Protected of the Mafia Archipelago in Pwani Region, Tanzania

Tutia Reef (Miamba ya Tutia, in Swahili) is a system of protected coral reefs inside the Mafia Island Marine Park (MIMP) with the IUCN category II designation. The reef is located on Tanzania's Mafia Archipelago of Mafia District in southern Pwani Region of Tanzania. Tutia Reef is rated as the country's top spot for sport fishing, however the reef is also the site some of the worst coral bleaching events in history in 1998. The reef is located south west of Jibondo Island inside the Mafia Channel.

==Formation==
Off the coast of Rufiji Delta, the Tutia Reef is a coral reef. Its formation and structure have been determined that the reef was created in part by cutting back the flat of the older reef, which was 14 feet above the level of the current reef, and in part by the reef growing seaward. An evaluation of the reef's living coral cover is made based on lines of quadrats running down three of its sides, and the distribution of the main corals of the reef is reported. Contrary to Crossland assertions, it is proposed that many coral reefs in East Africa are expanding outward.

==Biodiversity==
A link between the distribution of living coral on the reef and the distribution of fish on the reef is demonstrated at the reef. On the reef, there is a limited distribution of several fish species. The fishes' feeding relationships are analysed, and several feeding categories are established for the entire fish biomass. Comparing the results from Eniwetok Atoll obtained by Odum & Odum in1955 with those from Tutia Reef reveals a low biomass of herbivorous fishes. This is thought to be because Tutia Reef demonstrates traits of an outer reef, getting a large portion of its energy from plankton, rather than those of an enclosed and nearly autotrophic lagoon.

==Coral bleaching==
Tanzania's coral reefs suffered significant bleaching in 1998. The subsequent coral death raised concerns about the destruction of coral reefs and the depletion of all resources.

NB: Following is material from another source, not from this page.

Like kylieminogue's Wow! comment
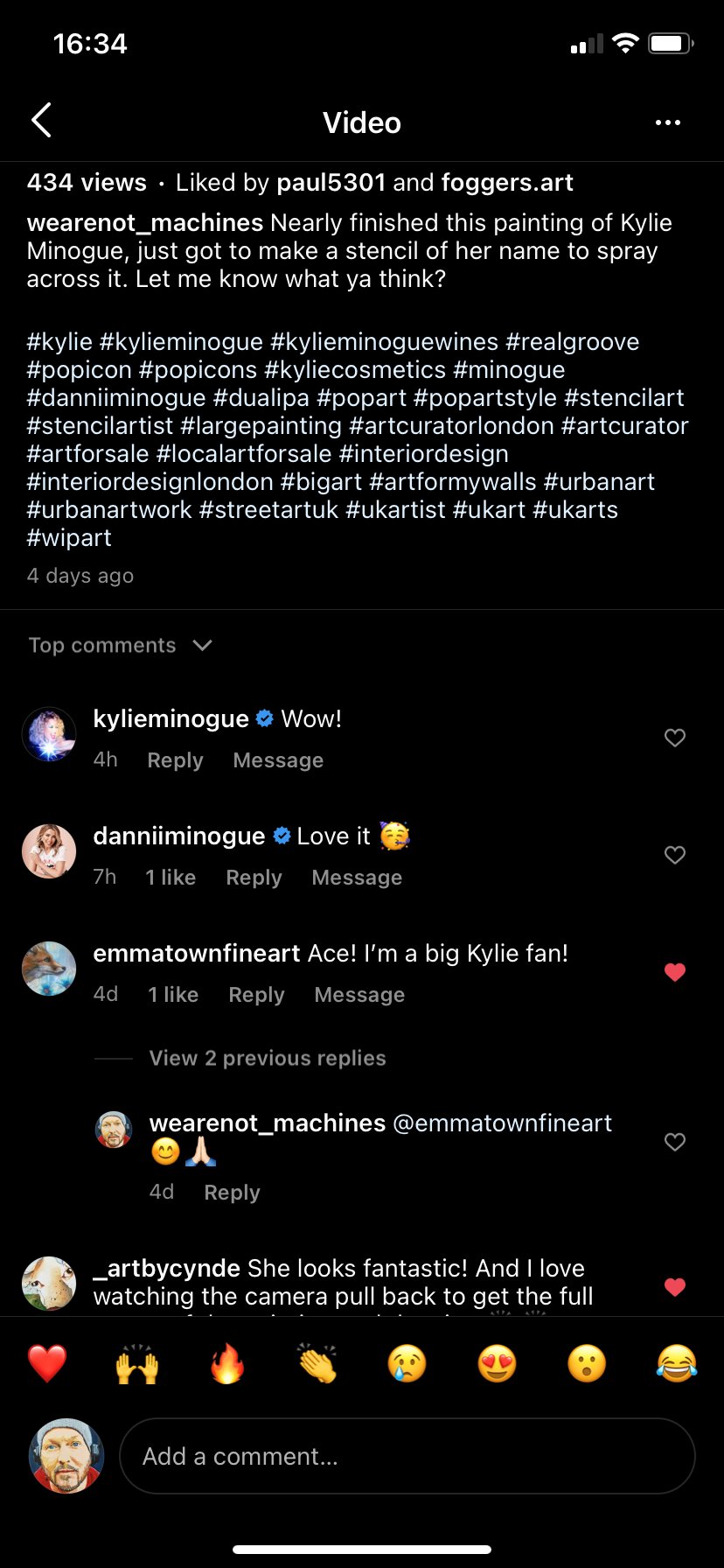 pos(675,738)
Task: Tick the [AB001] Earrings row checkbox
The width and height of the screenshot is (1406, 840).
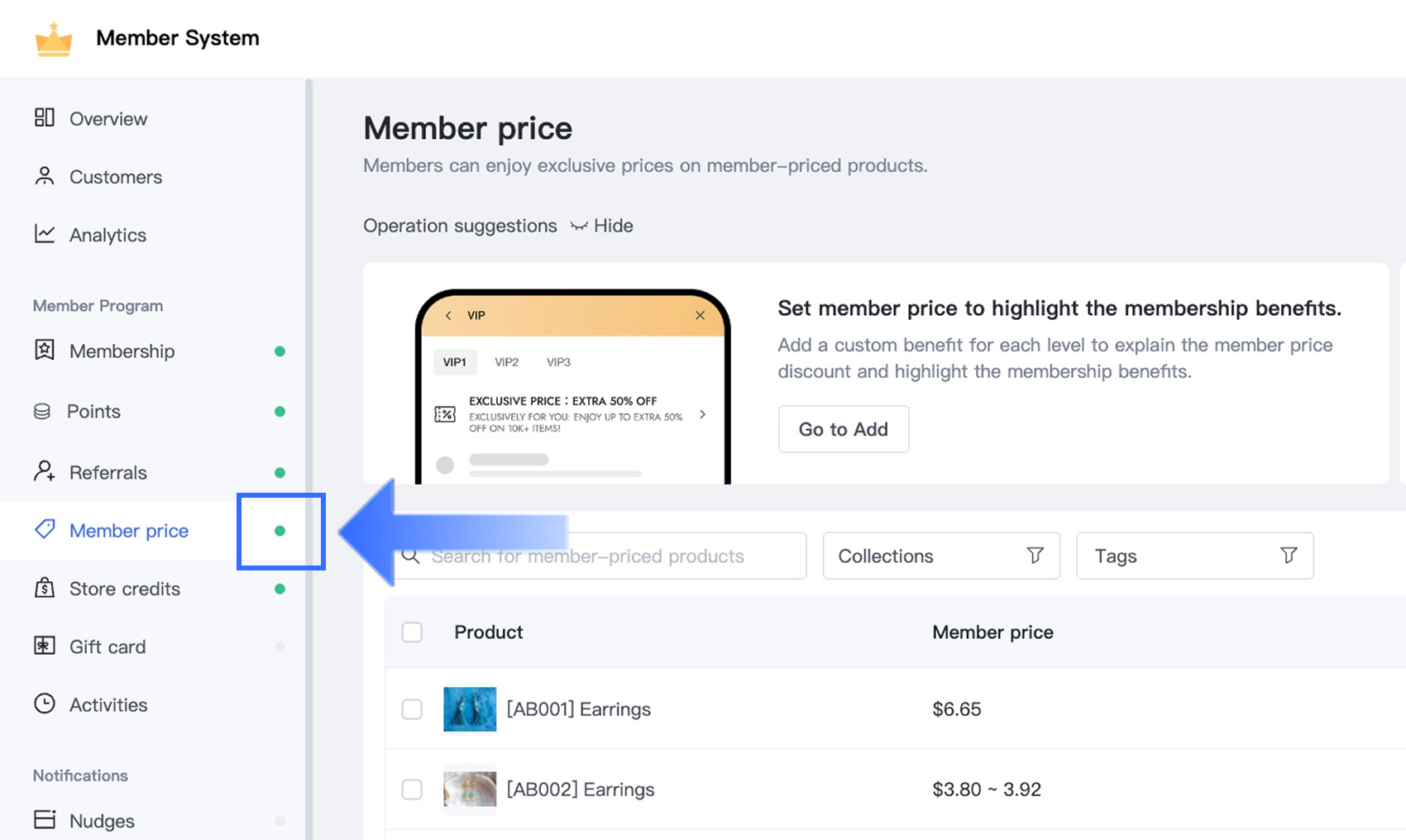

Coral bleaching affected 90% the coral reef species at Tutia Reef in Tanzania's Mafia Island Marine Park, the highest recorded. An experiment was done on the reef with Acropora formosa corals from nearby reef patches transplanted into plots, and the reef's structure and accompanying fish populations were studied before and after the bleaching event. 88% of all corals perished as a result of the coral bleaching of 1998.

A significant fraction of the dead corals were still standing a year after the incident. Results revealed that genetic variation may affect bleaching tolerance because living and dead corals came from different clones. Following the bleaching event, there was a change in the makeup of the fish community and an increase in fish abundance. However, the diversity of species was less impacted. Following disruption, there was a connection between structure complexity and fish concentrations.

The study suggests that the reef may support a large fish population as long as the structural integrity of the reef is maintained. It is difficult to predict how the coral beaching event may affect fisheries. There are multiple varieties of fish caught off the Tutia Reef, and different sustainable fishing methods are employed. As a wide variety of species, including smaller fish, are targeted, catches might not decrease as long as the reef structure is preserved. Fish abundance is likely to decline, though, if reef destruction follows.